絶望的な表情から空虚な眼、口から憎悪の声で私に問う。
「そいつ、だれ?」
脅迫だ。「ねぇ、だれ?」
私が口籠っていると、肩を捕まれ、無理矢理に目を合わさせられた。
「だれ」
もし。
適当な知人の名前を口にしたら。
その人はきっと不幸な目に合ってしまうことだろう。
このまま黙っていれば、私は閉じ込められて一生耳元で愛の尋問が止まないことだろう。


「あなたよ」


言葉を少しずつ飲み込んでいく様子が窺えた。
切羽詰った表情に赤みが差し、照れくさいのか、目を逸らした。
危険は回避したなと思い、ホッとしていたら抱き着かれた。
「もっと早く言ってくれればいいのに」
彼は心底幸せそうに言う。
「そしたら、もっと早く迎えに行ったのに」
そしたらもっと早く地獄が始まっていただろう。
「あー両思いかぁ。
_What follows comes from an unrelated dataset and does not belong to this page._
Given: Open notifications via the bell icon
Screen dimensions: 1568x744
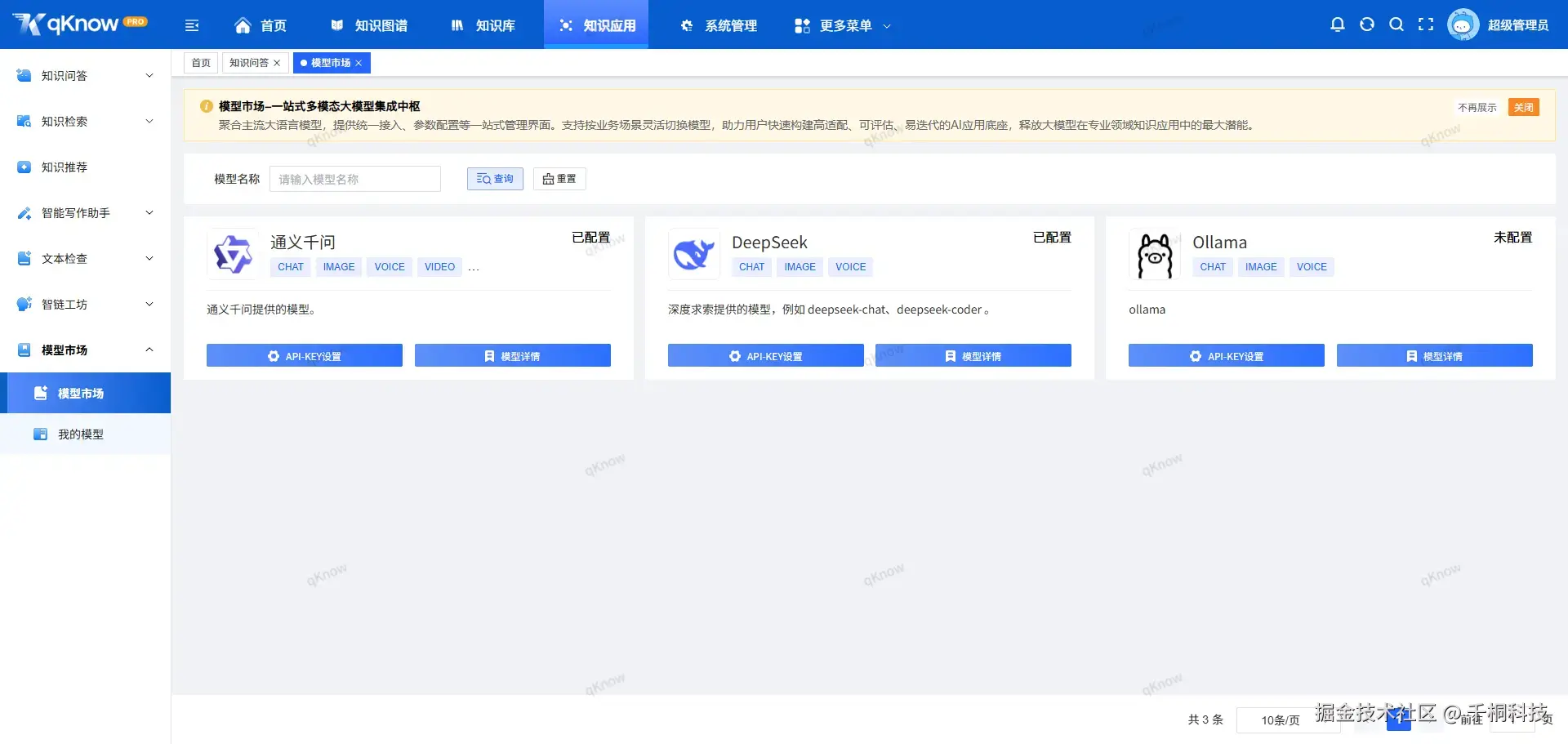Looking at the screenshot, I should coord(1337,25).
もっと早く知りたかったなぁ」
笑顔が止まらないといった感じでにやにやしている。

あぁ。
この人を好きになることができたら、どんなに楽だったか。
彼は私に暴力をふるう訳ではない。
周りからしたらベッタベタなカップルにでも見えていることだろう。

あぁ。
いっそのこと、溺れて現実に上がって来れなくなるまで閉じ込めて頂戴。
そうしたら幸せになれるというなら。

私の視界には、いつだって右腕の手錠と長い鎖とその先の彼の左腕が見える。

「ボク達、両思いだね」
そうね。偶然のではなく、意図的で必然のね。